A huge component of this class was also the realization this wouldn’t be wall-to-wall gunshot treatment. In fact a large portion was the discussion of broken bones, bites, cuts, burns, heat stroke, and hypothermia. These were injuries that we all experience in our lifetime, and for many of us shootings would occupy the tiniest fraction of possibility in our lifetimes.
Once again food was provided to students, and I think we must have lucked out because it was mostly chunks of meat or lasagna throughout the class, which I guess WAS a tad morbid in retrospect. Just like our previous classes this provided a way to let people decompress, sit back, and talk with Kerry, and each other.
I should note that one of the most important videos Kerry showed was one found by Steve Fisher, which involved a man at a Pakistani check-point being shot in the leg at point blank with a 7.62 round.
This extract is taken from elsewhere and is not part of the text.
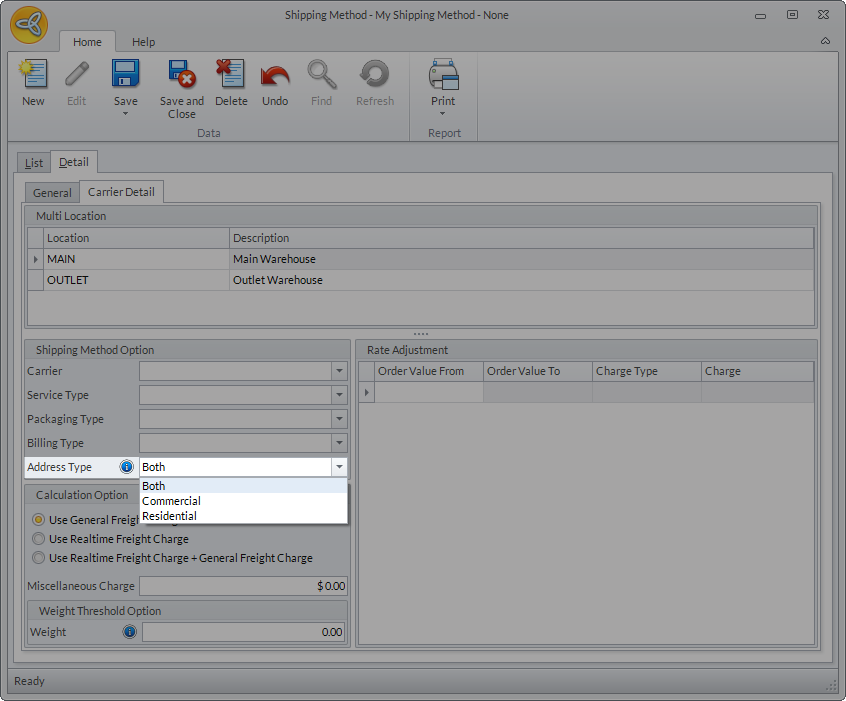Choose Commercial from Address Type list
The man attempts to remain standing before crumpling over, passing out, and dying within only a minute. This wasn’t shown for shock value, this was shown to illustrate how quickly we had to apply a TQ or our chances dropped off exponentially. Audible gasps were heard in class, and this really drove home how deadly serious the business at hand was going to be.
By the end of that day we all left the range a little fried. It was a lot of information to process. It should also be noted that while making a dinner run with Kerry and Steve, we decided to grab some chunks of meat for a few ballistic demos required for the following day. After a few hours of drinks back at the hotel I headed home, noticing that it was odd my window was rolled down, why would I roll it down when it was raining that evening. Oh wait, that’s why, broken glass! Thus I ended TD1 with someone breaking into my car and making off with about 3500 dollars in Canon lenses. Not fun.
Day 2
After making an early morning trip to vacuum out broken glass from my car, all rallied up back at the clubhouse. Day 2 would finish up much of the lectures, and take us from theory into hands on demonstrations. This included applying TQs, splints, and even proper use of gloves.


As mentioned earlier we had procured 4 chunks of meat. And during our lunch break Kerry and I headed down to one of the bays. We used a standard M193 55gr 5.56 round at about 1 yd, a 230gr Federal HST .45acp, a .40 frangible round, and then a big nasty 12ga Federal Flight Control round. Each would serve as a visual example of the wound cavities produced by such rounds, but would allow for hands-on experience with how to pack a wound, and frankly showing how much gauss could be required. For the 5.56 round it required almost 12+ feet of gauss to pack properly.


We practiced tourniquet application on ourselves, and our classmates, using the most popular TQs such as the CATs, SOF-Ts, and SWAT-T. We also practiced the installation of nasal airways, and splints. Kerry also showed just how far QUICKCLOT products have improved by showing us the older compound on one of the pieces of meat. It was not done to disparage the old version, as I’d rather be burned then bleed to death, but rather the importance of having the latest version in our kits. After this Kerry went around the room and we did a round robin discussion of our biggest take-aways as students. As I said before you don’t know what you don’t know. This was the most echoed statement by all the students. For those who carry a gun for a living this added one more tool of survival for them on a daily basis, for those of us who practice outdoor activities this gave us a baseline for what we should have with us, and how to respond. For everyone this was a starting off point in our toolkit to think through a problem rather then get vapor-locked and being unable to help ourselves.